[Directions for this task] Reproduce the full article on Bernard Hopkins and Kelly Pavlik word for word.
[start Source document]
Kelly Pavlik, left, middleweight boxing champion, and Bernard Hopkins, pose during a news conference in New York.
Kelly Pavlik, left, middleweight boxing champion, and Bernard Hopkins, pose during a news conference in New York.

Throwback Hopkins dismisses age as factor



NEW YORK // The boxing legend and former middleweight champion Bernard Hopkins said he is a golden oldie and would prove it in the squared circle on Saturday when he takes on undefeated fellow-American title holder Kelly Pavlik. Hopkins, 43, described himself as a throwback fighter as he sized up his chances against big-hitting Pavlik, who is 34-0 with 30 stoppages, in their 170-pound, non-title catchweight bout in Atlantic City.

"The Philly throwback fighter, he watches a lot of fights, he rolls when he gets hit, stays in the pocket, knows all the tricks," a trim Hopkins told reporters yesterday before taking the dais at a news conference to promote the bout. "They've been writing that about me for a decade." The Philadelphia native said his lifestyle, combined with modern day nutrition, kept him fit and youthful. "It's an investment I put in myself 20 years ago to be here at this table fighting for millions at this stage," he said, adding he was in select company to be thriving at his age.
[end Source document]
[start Rows]
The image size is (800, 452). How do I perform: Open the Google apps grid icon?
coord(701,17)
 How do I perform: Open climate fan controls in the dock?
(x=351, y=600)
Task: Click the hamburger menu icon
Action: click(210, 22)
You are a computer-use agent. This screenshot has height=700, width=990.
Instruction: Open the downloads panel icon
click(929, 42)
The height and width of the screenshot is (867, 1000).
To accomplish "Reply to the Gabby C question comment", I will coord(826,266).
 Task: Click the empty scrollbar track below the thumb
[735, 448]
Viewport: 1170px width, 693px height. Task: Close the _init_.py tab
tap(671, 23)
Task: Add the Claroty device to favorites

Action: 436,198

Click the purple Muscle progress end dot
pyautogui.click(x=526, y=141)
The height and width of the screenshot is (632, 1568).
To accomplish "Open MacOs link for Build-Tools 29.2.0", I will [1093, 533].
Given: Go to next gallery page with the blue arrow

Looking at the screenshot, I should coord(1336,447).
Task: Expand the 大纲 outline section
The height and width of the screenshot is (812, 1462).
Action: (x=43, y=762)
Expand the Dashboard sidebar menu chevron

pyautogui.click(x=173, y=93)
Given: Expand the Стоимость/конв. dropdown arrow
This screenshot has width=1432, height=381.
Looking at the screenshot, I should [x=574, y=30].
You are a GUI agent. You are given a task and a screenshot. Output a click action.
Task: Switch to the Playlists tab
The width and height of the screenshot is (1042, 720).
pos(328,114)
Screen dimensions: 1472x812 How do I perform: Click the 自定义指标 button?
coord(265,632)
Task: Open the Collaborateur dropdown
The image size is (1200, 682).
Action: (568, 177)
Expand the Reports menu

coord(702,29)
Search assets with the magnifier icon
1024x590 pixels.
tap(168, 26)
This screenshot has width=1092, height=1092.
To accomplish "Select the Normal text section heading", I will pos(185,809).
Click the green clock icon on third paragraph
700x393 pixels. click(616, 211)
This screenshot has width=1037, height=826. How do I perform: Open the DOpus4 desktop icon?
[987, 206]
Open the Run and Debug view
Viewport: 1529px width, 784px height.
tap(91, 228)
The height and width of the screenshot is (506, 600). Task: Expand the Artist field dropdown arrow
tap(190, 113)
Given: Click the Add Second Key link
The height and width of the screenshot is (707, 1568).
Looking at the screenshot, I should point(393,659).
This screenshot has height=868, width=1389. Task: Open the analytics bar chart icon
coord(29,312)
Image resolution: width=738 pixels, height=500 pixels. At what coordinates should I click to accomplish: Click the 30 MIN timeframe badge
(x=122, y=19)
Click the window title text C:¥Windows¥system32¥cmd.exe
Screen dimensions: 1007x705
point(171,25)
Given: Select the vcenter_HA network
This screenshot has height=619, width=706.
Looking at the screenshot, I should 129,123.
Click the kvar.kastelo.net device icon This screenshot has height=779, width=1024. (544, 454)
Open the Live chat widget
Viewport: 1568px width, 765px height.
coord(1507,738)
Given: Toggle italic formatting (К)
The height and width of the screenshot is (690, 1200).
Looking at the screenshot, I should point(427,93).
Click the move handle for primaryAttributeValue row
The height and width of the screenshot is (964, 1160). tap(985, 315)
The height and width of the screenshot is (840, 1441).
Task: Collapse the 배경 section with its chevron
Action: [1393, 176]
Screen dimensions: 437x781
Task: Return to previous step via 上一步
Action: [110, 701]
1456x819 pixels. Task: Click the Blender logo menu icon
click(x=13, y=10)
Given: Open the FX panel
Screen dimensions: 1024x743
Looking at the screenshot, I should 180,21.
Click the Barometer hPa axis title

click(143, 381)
[end Rows]
[Finished answer]
Kelly Pavlik, left, middleweight boxing champion, and Bernard Hopkins, pose during a news conference in New York.
Kelly Pavlik, left, middleweight boxing champion, and Bernard Hopkins, pose during a news conference in New York.

Throwback Hopkins dismisses age as factor



NEW YORK // The boxing legend and former middleweight champion Bernard Hopkins said he is a golden oldie and would prove it in the squared circle on Saturday when he takes on undefeated fellow-American title holder Kelly Pavlik. Hopkins, 43, described himself as a throwback fighter as he sized up his chances against big-hitting Pavlik, who is 34-0 with 30 stoppages, in their 170-pound, non-title catchweight bout in Atlantic City.

"The Philly throwback fighter, he watches a lot of fights, he rolls when he gets hit, stays in the pocket, knows all the tricks," a trim Hopkins told reporters yesterday before taking the dais at a news conference to promote the bout. "They've been writing that about me for a decade." The Philadelphia native said his lifestyle, combined with modern day nutrition, kept him fit and youthful. "It's an investment I put in myself 20 years ago to be here at this table fighting for millions at this stage," he said, adding he was in select company to be thriving at his age.